Now, I think that most of the things that they feel like they disagreed with me on were things that I talked about the odds, and that's it.
I just talked about the odds of things.
So I'm not sure those are predictions exactly.
All right, so you're going to see a lot of that, but you're going to see every...
Here's the thing that will be the funniest.
The Omicron is clearly a less, or it looks like it as far as we know, a less harmful virus.
We'd all agree with that.
Is that clear enough yet?
I mean, that could be wrong too, but at the moment, it looks like it's less dangerous.
There were a lot of people at the beginning of the pandemic who said, This virus is not dangerous.
At the beginning of the pandemic, they were completely wrong.
But because the data changed, the facts changed, and the Omicron came out, they turned into completely right.
Do you think that those people will say, you know, I got lucky because of this Omicron nobody could see coming exactly?
I mean, you could know that it would attenuate, but you wouldn't know when and you wouldn't know if there would be more deltas before it did, right?
So you couldn't have known that.
But now there are people who are claiming they knew all along that if we just ignored it, everything would be fine.
But that only applies if Omicron comes along.
It's a whole different game if we're delta to the max.
So there will be people claiming that they were right all along, even as all the data changed.
Now, my point of view is that when the data was one way, my opinion was x, and when the data changed, I adjusted my opinion to match the new data as far as we know.
And people are pretty sure that I should take the L For changing my opinion when the actual facts changed.
And it's not that our knowledge of the facts changed.
The actual facts changed.
The Omicron is a new fact.
And it's different than the Delta facts.
There's still people saying that the vaccinated are the cause of the variants.
How many of you think that?
How many of you believe...
It's widely going around.
How many of you believe that the vaccinations themselves are a cause of variants?
Yeah. The counterargument to that argument is that variants are caused by more virus.
So if you had a teacup full of virus, it won't create much variant.
If you had a stadium full of virus...
You could be reasonably sure it would create more variants.
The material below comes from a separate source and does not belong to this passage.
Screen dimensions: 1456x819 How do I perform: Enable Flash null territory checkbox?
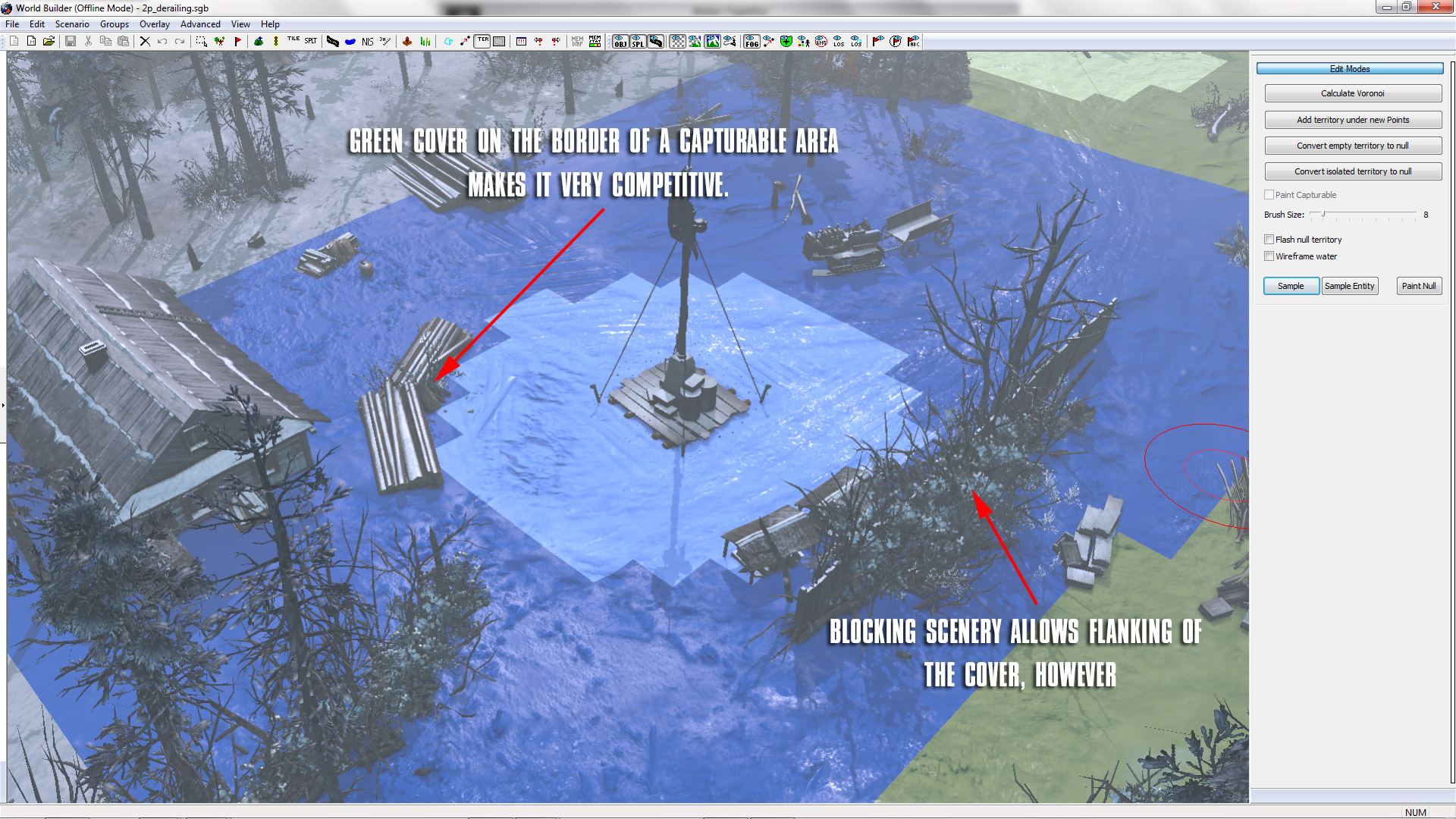coord(1269,240)
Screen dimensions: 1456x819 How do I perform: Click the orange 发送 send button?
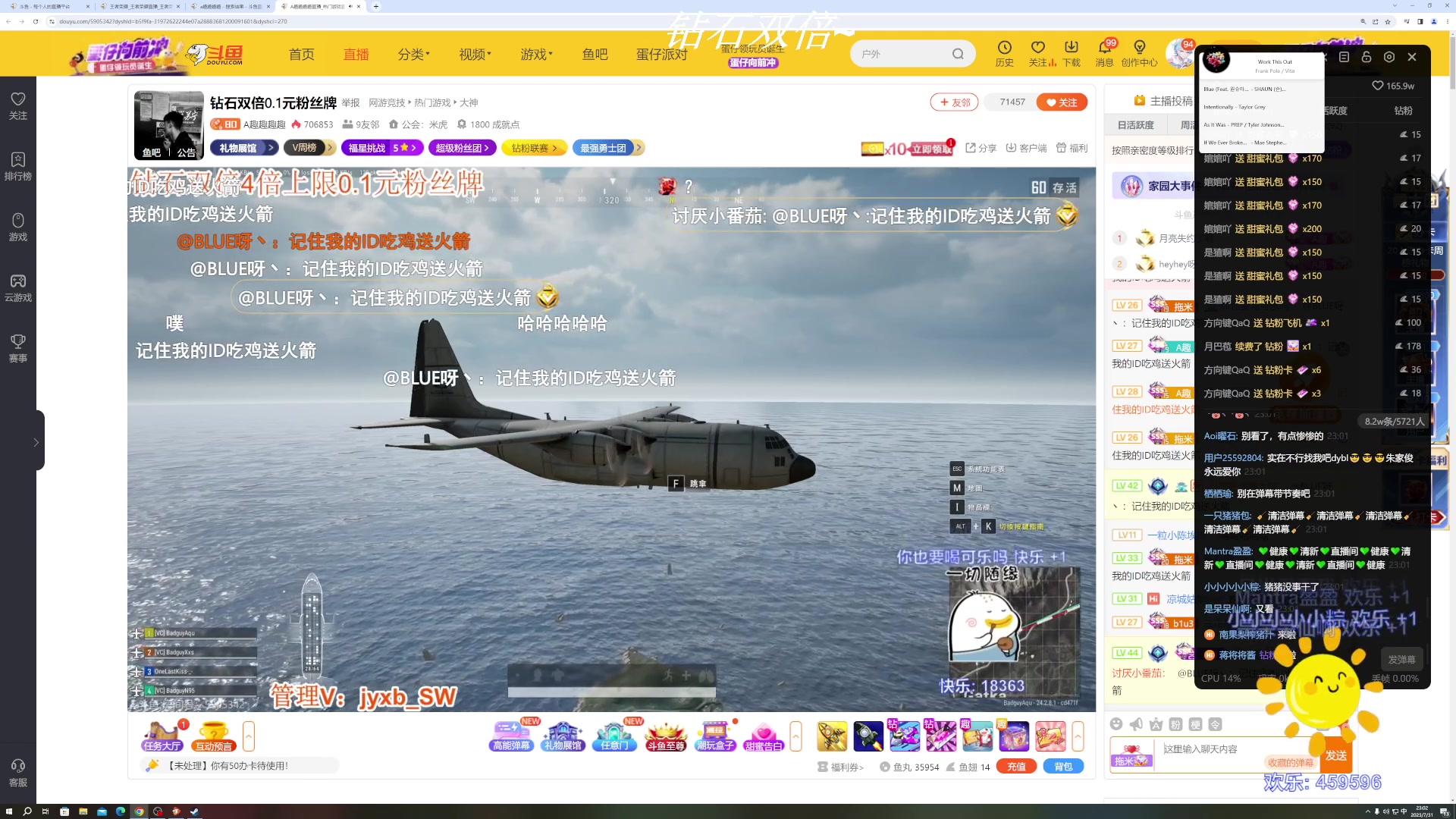pyautogui.click(x=1335, y=755)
So I don't think there's any exception that to the extent that vaccinated people before Omicron, right, had some more protection, probably reduced the variants.
But we don't know. There's no way to know.
Oh, shit. Damn it.
Something bad just happened.
But not to you. Don't worry about it.
It's not your problem.
Like with...
Somebody says masks could be stopping the Omicron.
Well, I doubt it. Now, there are a lot of people who say that we know that masks work or don't work.
Do you believe that? How many of you believe that we now have certainty, or something close to it, about whether masks reduce the odds of transmission?
How many of you think we know the answer to that?
I'm seeing yeses.
I'm seeing more nos.
We still don't know. Yeah, I'm on no, we don't know.
We can definitely say that it didn't seem like any of the variables, except maybe the vaccinations, had any obvious impact.
But we also didn't have any controlled studies, so we wouldn't know.
Yeah, when was the last time you didn't see a used mask on your driveway?
Literally every time I walk into my garage or onto my driveway, There's a disposed mask that fell out of a car or out of a pocket or something.
They're just everywhere. There are so many masks everywhere.